He's also president and CEO of Chestnut Hill Associates, a strategy consulting firm. His new book is The Carrot and The Stick: Leveraging Strategic Control For Growth. So Bill, we got that intro out of the way. Tell us a little more about your background,

Bill:  Ken, thank you so much. It's a pleasure to be here with you.  I'm an economist by training, so I got my master's undergraduate,  and PHD, all in economics. My graduate degree is from Cornell. I've been all over. I grew up in the New York area, spent 11 years upstate New York in graduate school. And two years on the Cornell faculty. I was out in Michigan for a couple years with General Motors.

I was on the faculty at the London Business School. So I lived in London for six years. I spent a year in Sydney at the University of Sydney. And now I've been full-time at UNC Chapel Hill in addition to the executive programs that I teach at Yale. But I've been at UNC Chapel Hill since 2003, full-time.

. So I understand that the stick and the carrot and stick is something called a strategic control point. What exactly is a strategic control point and why should we care about it? 

Bill: Great, great question.Ken, it is, I argue the most fundamental aspect of business. Whether it be from main street to small startups, to Alphabet and Google and Apple,  Amazon, many of the companies that we know now as household names have built the business around a point of strategic control.

And I'll give you a real quick example is a classic one I've used for a number of years. Now that I start off talking about this in the book, but the best example I can think of, of a point of strategic control is the Softsoap brand.

So, Soft Soap, we all know the liquid soap that we wash our hands with. Back in the day in the 1970s, everyone used bar soap, liquid soap wasn't commonplace. Well, there was a small company, the Minnetonka Corporation up in Minnesota. And they had the idea for a liquid soap, but there were a small startup and wanted to go national.

The problem they had was twofold. One, they didn't have a great name for it. The name of the product originally  was Creme De La Soap on Tap. It doesn't exactly roll off your tongue now does it, right? And the number two is even if they were to be successful in getting it in the Walmart's, the Kroger's of the world, they would simply be spotting a new opportunity for the Colgate's, Unilever's, Johnson and Johnsons of the world, to push them out through advertising and buying shelf space.

 So they would have just had a great category that someone else would have taken over in a matter of time,. But they felt if they had a year's lead on the big players, a year where they get the big players out, in that year, they can build up enough of a brand presence, enough of loyal customer base that even with the big players in a year later, they can keep a reasonable, maybe a third, of  the market.
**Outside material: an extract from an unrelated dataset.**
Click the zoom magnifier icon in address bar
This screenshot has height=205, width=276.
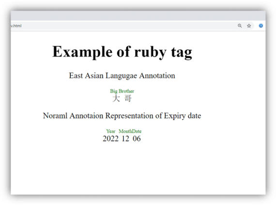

The question that they had is how do they keep the big players out? Now liquid soap was originally patented back in the 1890s, so they couldn't patent it. So they had to think about how they keep the big players out and what they did was absolutely brilliant. They went up and bought out the world supply of. pumps.

So they went around every business and tried to buy and they pretty much, at that point, since pumps weren't as commonplace as today, wasn't difficult thing to do. So it took some time for the big players to eventually build a factory, which took about a year and gave them that year's lead time that they needed.